The idea for the poem struck her near the end of the process as she used to write verses to accompany her paintings, although she stopped doing this some time ago.
She said: “I’ve always loved writing poems for myself and one day, when my partner was bringing me tea in bed, I asked him to run and grab my book. It’s nothing special but for me it fits the spirit of the piece.
“The subject was always on my mind because while I was painting I was constantly thinking about my reasons for doing it.”
Sarah says it is important to remain optimistic despite the current restrictions on movement and gathering in public.
She said: “It’s going to be harder for some people than others because many people have lost loved ones but my work has always revolved around making people happy.
“The biggest compliment anyone can pay me is to say that my work made them smile because that’s what I aim for, even when I’m painting something more naturalistic and not overtly ‘funky’ or humourous. That’s when I know I’ve done my job.”
Sarah, who has two grown-up children, moved to Shiplake with her parents Brian and Judy Deppe, who still live in the village, when she was nine. She started her career as a hairdresser, then retrained as a gardener when she was about 30 and worked at homes in and around Henley.
She turned her hand to art when she was 40, starting as an amateur by taking watercolour classes with artist Claire Prentice, who was then based in the town. She turned professional five years later, when it became clear that she had a talent for it.
Sarah said: “Claire was a massive inspiration who never tried to contain me or put me in a box. Sometimes she’d bring a model in for life drawing but I just wanted to paint flowers and she was always fine with that — she encouraged me to do whatever I felt I needed to do.”
She has exhibited at every Henley Arts Trail since it was founded in 2006 and also used to help run the event. She exhibits nationally throughout the year and has permanent displays at several galleries, including the Marylebone Gallery in London. She paints most of her pieces by laying the canvas flat rather than propping it up on an easel, then allowing tiny droplets of paint to fall on it from her brush. The effect is similar to pointillism, in which artists paint using patterns of tightly-packed dots.
Sarah said: “I took a bit of a gamble on art once the children were older and I was lucky to be picked up by a couple of galleries quite quickly.
“I’d changed careers before so it wasn’t a completely new experience. When I decided I’d had enough of full-time hairdressing, I basically swallowed the Royal Horticultural Society guide to plants as quickly as I could and threw myself into it.

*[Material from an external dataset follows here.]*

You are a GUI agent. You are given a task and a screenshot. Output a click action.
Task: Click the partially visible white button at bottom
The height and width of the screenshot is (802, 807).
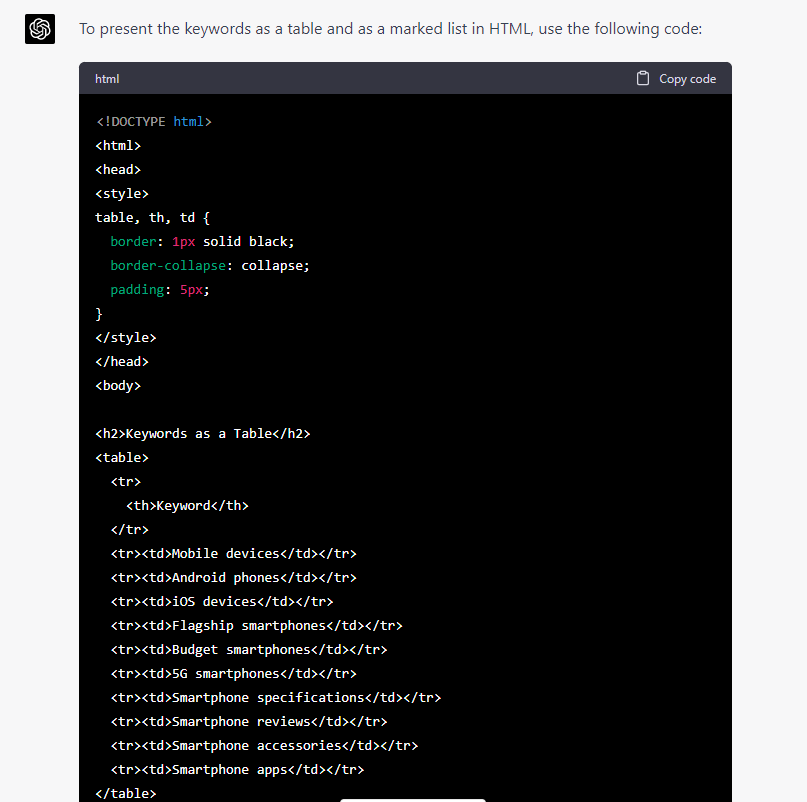[x=413, y=800]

“Over the years, I worked at a lot of gardens around Henley and Shiplake but I was finding it increasingly tiring so it was time to move on.
“I’ve always painted big, with 90 per cent of my paintings measuring a square metre or even larger. I don’t know why but my brain just thinks that way — I love colour, light and life and find that resonates best on a large canvas.
“I’m forever glad that I made the change because I adore my job. I’m painting five or six days a week, seven or eight hours a day, and I’m always looking to explore and grow my technique.
“I hope I’ll be able to do it until I’m 80 because I love letting the creativity flow out in whatever direction takes my fancy. It’s a privilege to be able to do that for a living.”
Last year, she was commissioned to paint a mural along a wall at Goring station, which played a decisive role in the village winning its first national gold award in the Royal Horticultural Society’s Britain in Bloom contest.